Within the next few years, Barack Obama is likely to fulfill his pledge to try to revamp Social Security despite the political pitfalls involved, financial experts said. That most likely means a package of tax increases and benefit reductions that would fall most heavily on upper-income wage earners.
The Obama administration will attempt the first significant changes since the early 1980s because Mr. Obama needs to make substantial cuts in the federal deficit to assure financial markets spooked by the recession and the credit crisis.
In addition to tax increases and benefit reductions, Mr. Obama likely will push for an increase in the mandatory retirement age.
The long-term budget issues are so significant that they leave no slack in the budget to do anything, said Eugene Steuerle, vice president of the non-partisan Peter G. Peterson Foundation, Washington. If Obama really wants the economic recovery to work, financial markets react better by seeing a budget in balance.
Mr. Obama is likely to tackle Social Security by the fourth year of his administration, said Mr. Steuerle, a deputy assistant Treasury secretary under President Ronald Reagan. The president-elect could wait until more urgent issues of the economic recovery and the financial bailout are addressed, or he could package some of the proposals together.

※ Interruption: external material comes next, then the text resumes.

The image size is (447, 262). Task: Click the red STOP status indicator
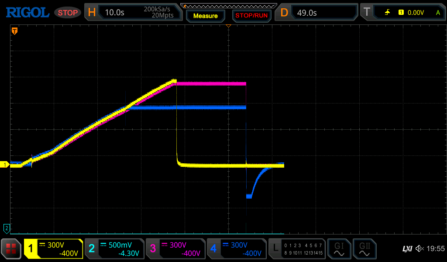(68, 13)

The new administration's efforts will preserve the guaranteed benefits and social insurance structure, a departure from the failed attempt by President George W. Bush after the 2004 election to carve private accounts out of Social Security, experts said.

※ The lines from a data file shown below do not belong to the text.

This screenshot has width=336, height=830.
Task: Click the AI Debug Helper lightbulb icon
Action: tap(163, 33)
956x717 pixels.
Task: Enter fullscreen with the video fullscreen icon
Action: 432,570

Mr. Bushs efforts kindled a firestorm among Social Security beneficiaries who feared losing the retirement benefits on which they had been counting.

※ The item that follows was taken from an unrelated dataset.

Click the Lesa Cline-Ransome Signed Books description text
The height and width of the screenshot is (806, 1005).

Obama should learn from Bushs experience that all ideas should be on the table and basic principles should be followed, said David Madland, director of the American Worker Project at the liberal-leaning think tank Center for American Progress, Washington.
Social Security benefits will exceed payroll tax revenue starting in 2017, although the systems trust fund can cover scheduled benefits until about 2041. The U.S. would have to set aside $4.3 trillion today to cover the deficit expected to accumulate in the next 75 years.